Stored data:
#####
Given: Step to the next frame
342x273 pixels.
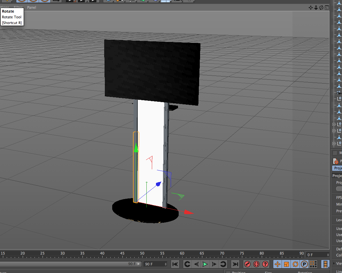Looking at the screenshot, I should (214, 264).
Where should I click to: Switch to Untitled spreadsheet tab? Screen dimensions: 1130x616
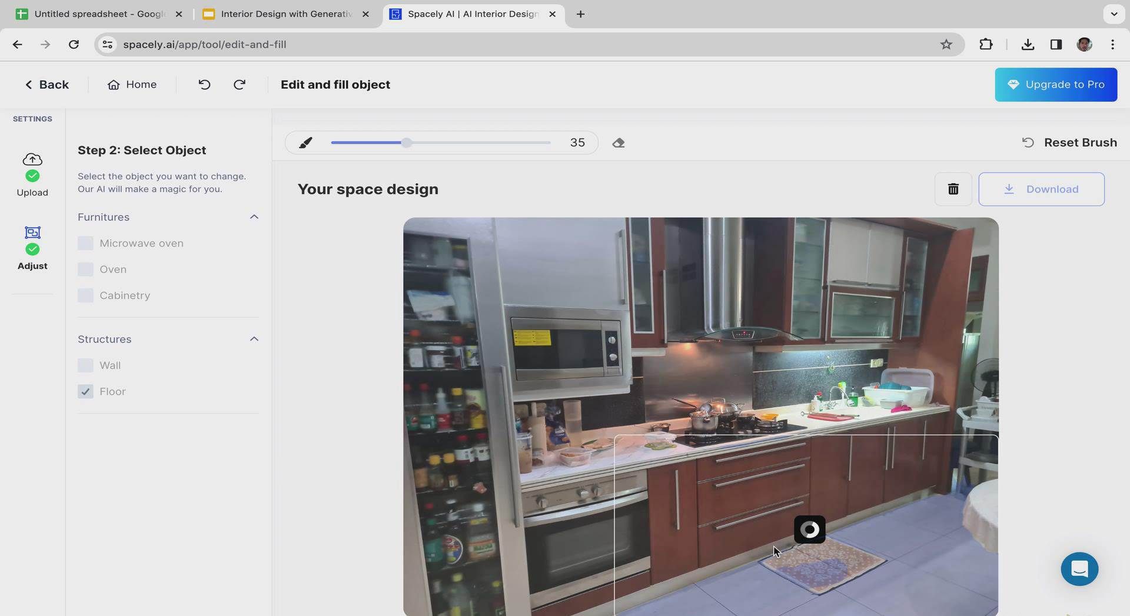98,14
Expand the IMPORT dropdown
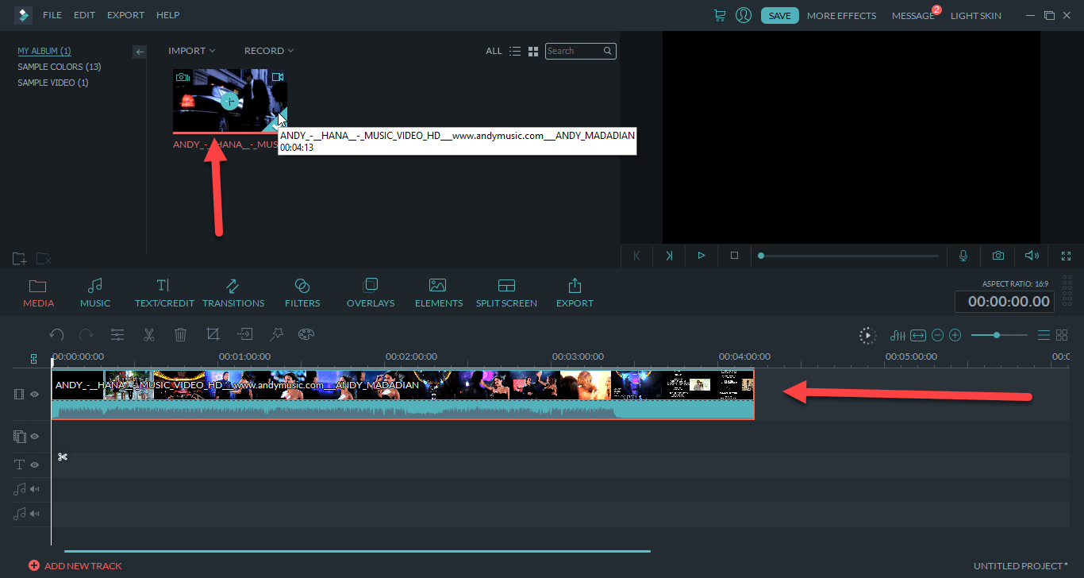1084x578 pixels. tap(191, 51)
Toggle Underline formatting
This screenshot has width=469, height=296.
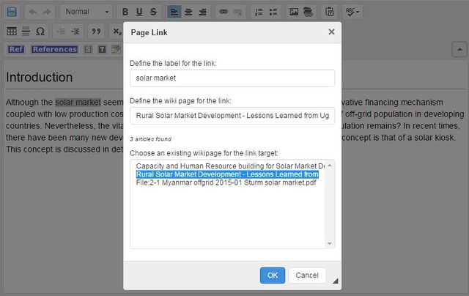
#####
Prompt:
Write the lines above out again exactly, excluding every picture.

Written response:
Given: Step to the next frame
342x273 pixels.
Looking at the screenshot, I should (214, 264).
Where should I click to: Switch to Untitled spreadsheet tab? Screen dimensions: 1130x616
98,14
Expand the IMPORT dropdown
1084x578 pixels. tap(191, 51)
Toggle Underline formatting
This screenshot has width=469, height=296.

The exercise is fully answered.